Do you ever have one of those moments where it feels as though everything is standing still? Like you’re holding your breath before the start of the race?
I feel like I’m standing on the edge of something and I can’t seem to shake it.
Perhaps I’m waiting for the other shoe to drop. Life feels like it is going so well. For so long, things have been kind of bad. Every good always seemed to be followed by one devastating event or another. I felt that every part of my life was chaotic, painful, dark, and sad. And lonely. I felt so alone all the time, even standing in a crowded room. I see now that it was only bad because my perception was off. Now I have a new way of looking at things.
I see the bad in my life but I look at it as the cost of having the overwhelming good I am blessed with. I get stressed, but I dig into myself to find the root of that stress. I attempt to learn what is stressing me and why. Then I try to release it. I do the same thing when I am angry, sad, and hurt. I use those emotions to learn. Once I understand what the emotions are trying to tell me, I no longer carry them with me.
Freeing myself from the negative has given me wings to fly. I feel light and happy and warm. So incredibly warm. I feel connected and grounded. When I see others, I no longer look away, averting my eyes to hide my pain. Instead, I find myself looking to see their troubles, to feel their pain, and find some way to help. I try to show my problems so others can relate and know they aren’t alone. That they aren’t the only ones hurting. That someone somewhere is watching them, and grieving for their pain as well.
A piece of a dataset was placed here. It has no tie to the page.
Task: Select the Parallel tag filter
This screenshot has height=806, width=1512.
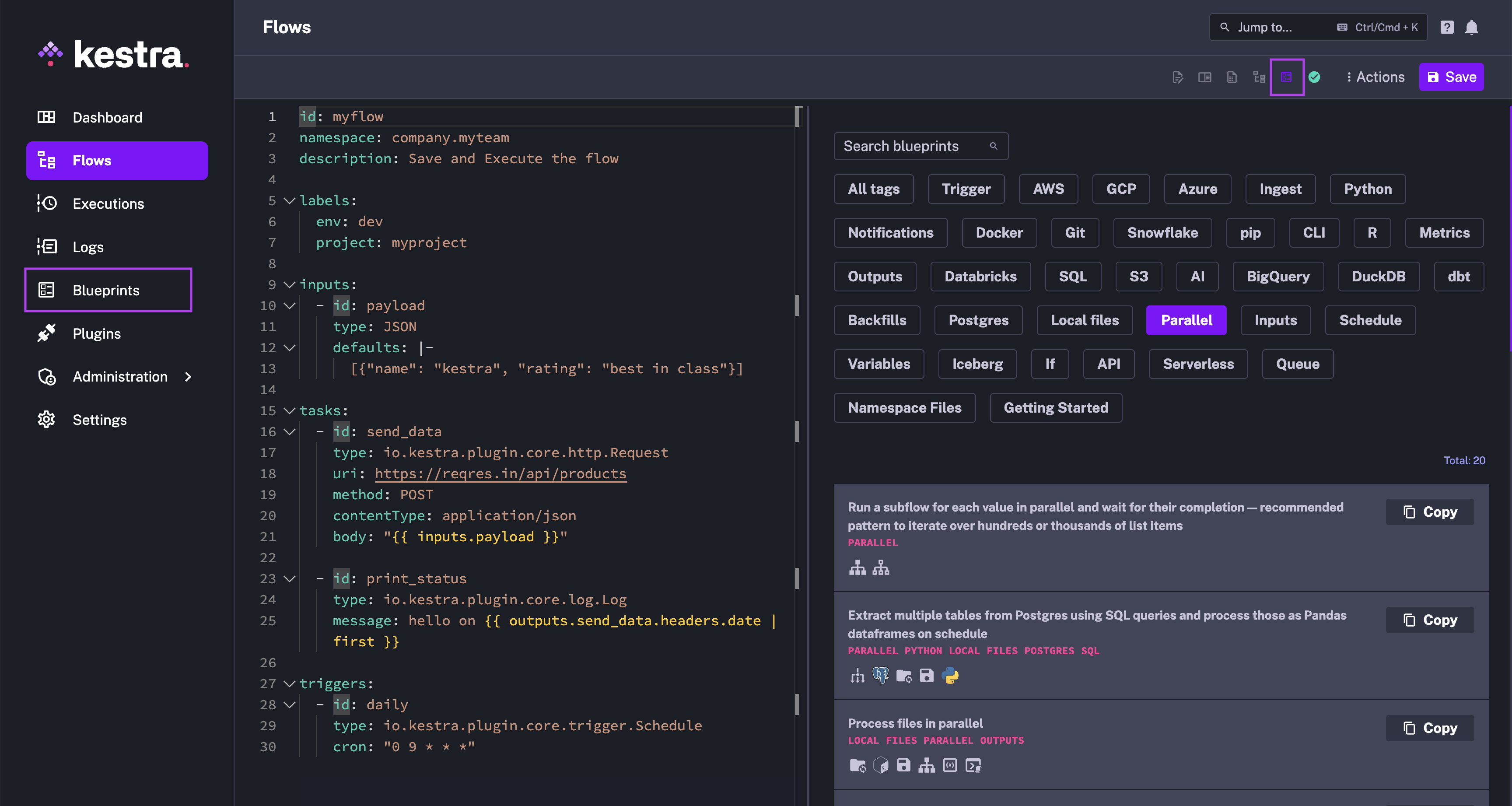Action: coord(1187,320)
Life hurts. But I feel from that hurt I am being given an incredible opportunity: to heal, to help, to love. For every pain that is out there, that is one more chance for me to make something better. I might not be able to cure diseases, end world hunger, or create world peace, but I can help my elderly neighbor carry in a bag of groceries, help my overworked friend clean her house, listen to a stranger talk, smile at the grocery store clerk, and push that lone grocery cart out of the handicap spot and to the cart rack. These are all such little things, but I do them with such love, such feeling, that I feel like I’m giving the world. I guess to me, I am.
My world is love and I give it freely.